GitHub Repository: UBC-DSCI/dsci-100-assets
Path: blob/master/2020-spring/materials/worksheet_08/worksheet_08.ipynb
²⁰⁵¹ views

Kernel: R

Worksheet 8 - Regression

Lecture and Tutorial Learning Goals:

After completing this week's lecture and tutorial work, you will be able to:

Recognize situations where a simple regression analysis would be appropriate for making predictions.
Explain the k-nearest neighbour (k-nn) regression algorithm and describe how it differs from k-nn classification.
Interpret the output of a k-nn regression.
In a dataset with two variables, perform k-nearest neighbour regression in R using caret::knnregTrain() to predict the values for a test dataset.
Using R, execute cross-validation in R to choose the number of neighbours.
Using R, evaluate k-nn regression prediction accuracy using a test data set and an appropriate metric (e.g., root mean square prediction error, RMSPE).
In the context of k-nn regression, compare and contrast goodness of fit and prediction properties (namely RMSE vs RMSPE).
Describe advantages and disadvantages of the k-nearest neighbour regression approach.

In [ ]:

### Run this cell before continuing.
library(tidyverse)
library(testthat)
library(digest)
library(repr)
library(caret)
source("tests_worksheet_08.R")
source('cleanup_worksheet_08.R')

Question 0.0 Multiple Choice:
{points: 1}

To predict a value for $Y$ for a new observation using k-nn regression, we identify the $k$ -nearest neighbours and then:

A. Assign it the median of the of the $k$ -nearest neighbours as the predicted value

B. Assign it the mean of the of the $k$ -nearest neighbours as the predicted value

C. Assign it the mode of the of the $k$ -nearest neighbours as the predicted value

D. Assign it the majority vote of the of the $k$ -nearest neighbours as the predicted value

Save the letter of the answer you think is correct to a variable named answer0.0. Make sure you put quotations around the letter and pay attention to case.

In [ ]:

# your code here
fail() # No Answer - remove if you provide an answer

In [ ]:

test_0.0()

Question 0.1 Multiple Choice:
{points: 1}

Of those shown below, which is the correct formula for RMSPE?

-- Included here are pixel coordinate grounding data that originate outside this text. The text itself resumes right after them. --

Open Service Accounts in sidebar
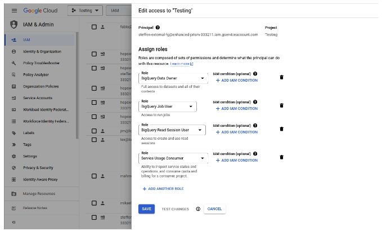The width and height of the screenshot is (382, 235). [37, 98]
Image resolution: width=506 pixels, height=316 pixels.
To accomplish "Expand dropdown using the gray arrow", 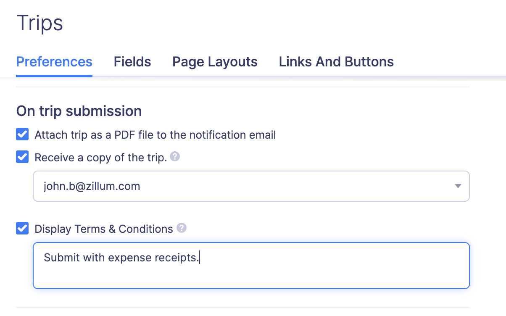I will point(458,186).
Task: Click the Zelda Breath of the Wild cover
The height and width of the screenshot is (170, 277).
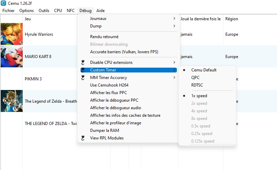Action: [x=12, y=101]
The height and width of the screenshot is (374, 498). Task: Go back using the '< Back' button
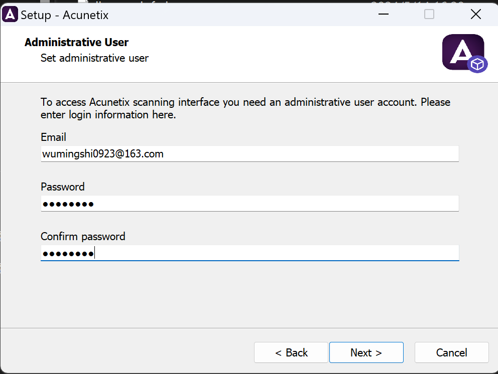click(291, 352)
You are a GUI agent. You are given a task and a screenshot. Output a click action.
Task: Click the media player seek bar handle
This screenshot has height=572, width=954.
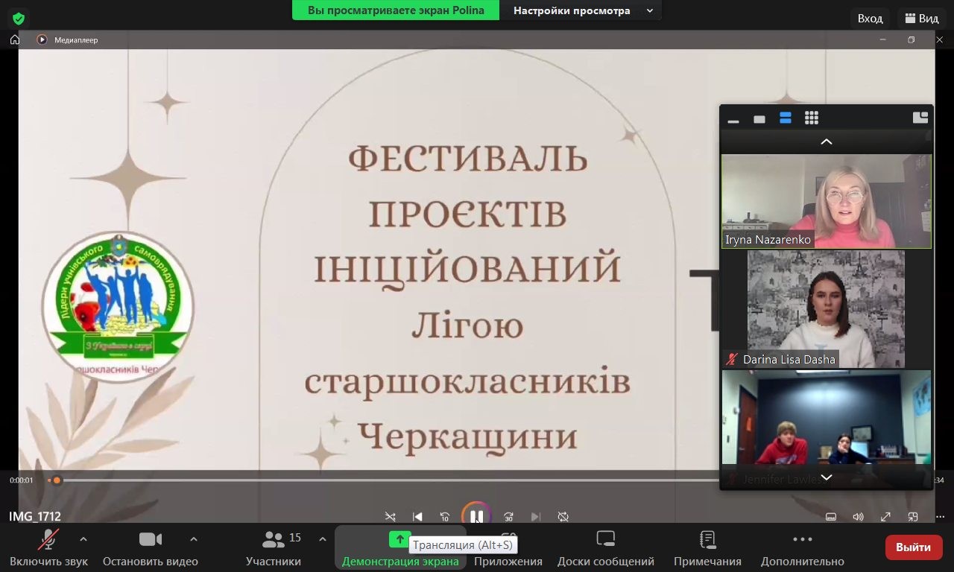point(57,480)
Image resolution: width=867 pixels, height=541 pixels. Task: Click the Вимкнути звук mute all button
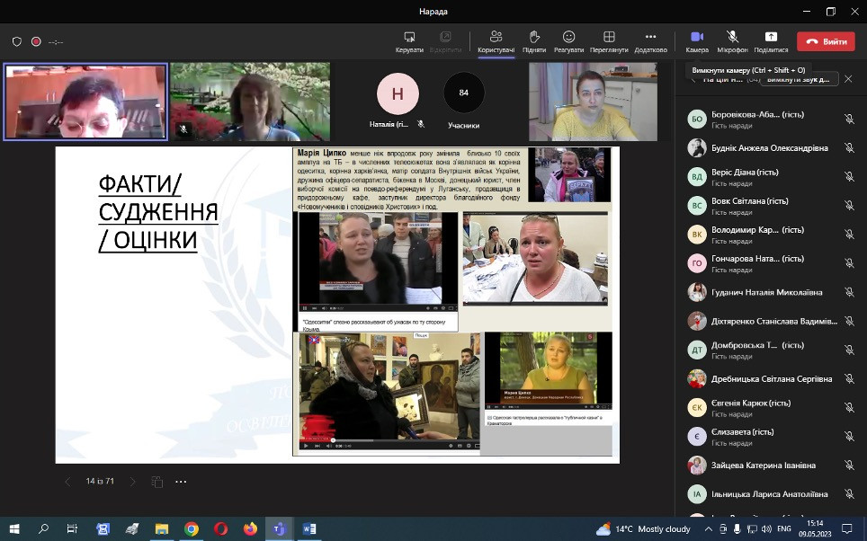pos(800,79)
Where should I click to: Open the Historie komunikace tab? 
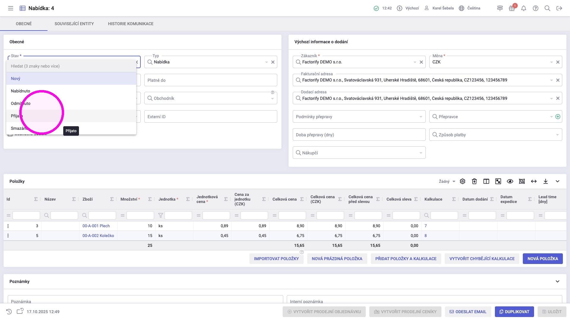coord(131,24)
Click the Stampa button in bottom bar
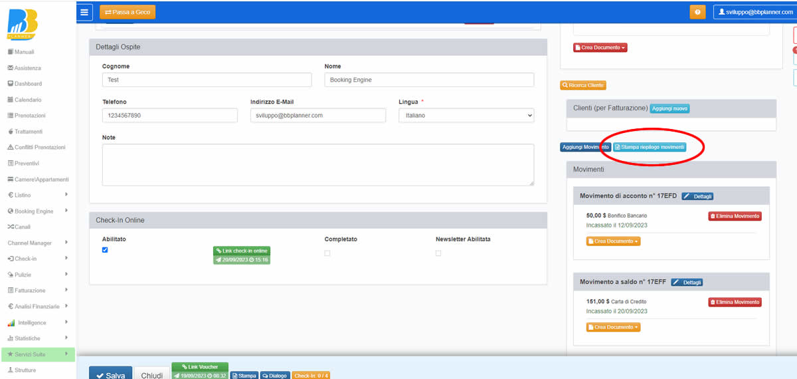 [243, 376]
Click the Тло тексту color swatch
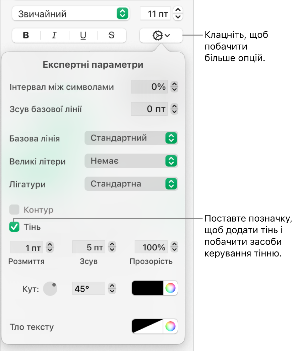 [x=147, y=326]
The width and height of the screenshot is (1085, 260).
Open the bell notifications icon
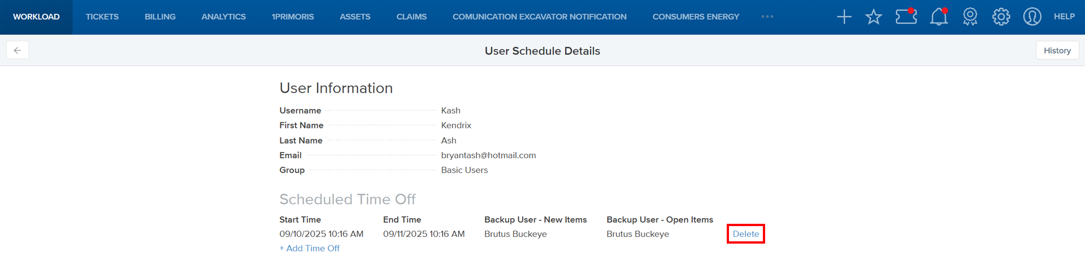(x=939, y=17)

A. $RMSPE = \sqrt{\frac{\frac{1}{n}\sum\limits_{i=1}^{n}(y_i - \hat{y_i})^2}{1 - n}}$

B. $RMSPE = \sqrt{\frac{1}{n - 1}\sum\limits_{i=1}^{n}(y_i - \hat{y_i})^2}$

C. $RMSPE = \sqrt{\frac{1}{n}\sum\limits_{i=1}^{n}(y_i - \hat{y_i})^2}$

D. $RMSPE = \sqrt{\frac{1}{n}\sum\limits_{i=1}^{n}(y_i - \hat{y_i})}$

Save the letter of the answer you think is correct to a variable named answer0.1. Make sure you put quotations around the letter and pay attention to case.

In [ ]:

# your code here
fail() # No Answer - remove if you provide an answer

In [ ]:

test_0.1()

Question 0.2
{points: 1}

The plot below is a very simple k-nn regression example, where the black dots are the data observations and the blue line is the predictions from a k-nn regression model created from this data where $k=2$ .

Using the formula for RMSE/RMSPE (given in the reading), and the graph below, by hand (pen and paper or use R as a calculator) calculate RMSE for this model. Use one decimal place of precision when inputting the heights of the black dots and blue line. Save your answer to a variable named answer0.2

In [ ]:

# your code here
fail() # No Answer - remove if you provide an answer
answer0.2

In [ ]:

test_0.2()

RMSPE Definition

Question 0.3 Multiple Choice:
{points: 1}

What does RMSPE stand for?

A. root mean squared prediction error

B. root mean squared percentage error

C. root mean squared performance error

D. root mean squared preference error

Save the letter of the answer you think is correct to a variable named answer0.3. Make sure you put quotations around the letter and pay attention to case.

In [ ]:

# your code here
fail() # No Answer - remove if you provide an answer

In [ ]:

test_0.3()

Marathon Training

Source: https://media.giphy.com/media/nUN6InE2CodRm/giphy.gif

What predicts which athletes will perform better than others? Specifically, we are interested in marathon runners, and looking at how the maximum distance ran per week during training predicts the time it takes a runner to end the race? For this, we will be looking at the marathon.csv file in the data/ folder.

Question 1.0
{points: 1}

Load the data and assign it to an object called marathon.

In [ ]:

# your code here
fail() # No Answer - remove if you provide an answer
head(marathon)

In [ ]:

test_1.0()

Question 2.0
{points: 1}

We want to predict race time (time_hrs) given a particular value of maximum distance ran per week during training (max). Let's take a subset of size 50 of our marathon data and assign it to an object called marathon_50. With this subset, plot a scatterplot to assess the relationship between these two variables. Put time_hrs on the y-axis and max on the x-axis. Assign this plot to an object called answer2. Discuss with your neighbour the relationship between race time and maximum distance ran per week during training based on the scatterplot you create below.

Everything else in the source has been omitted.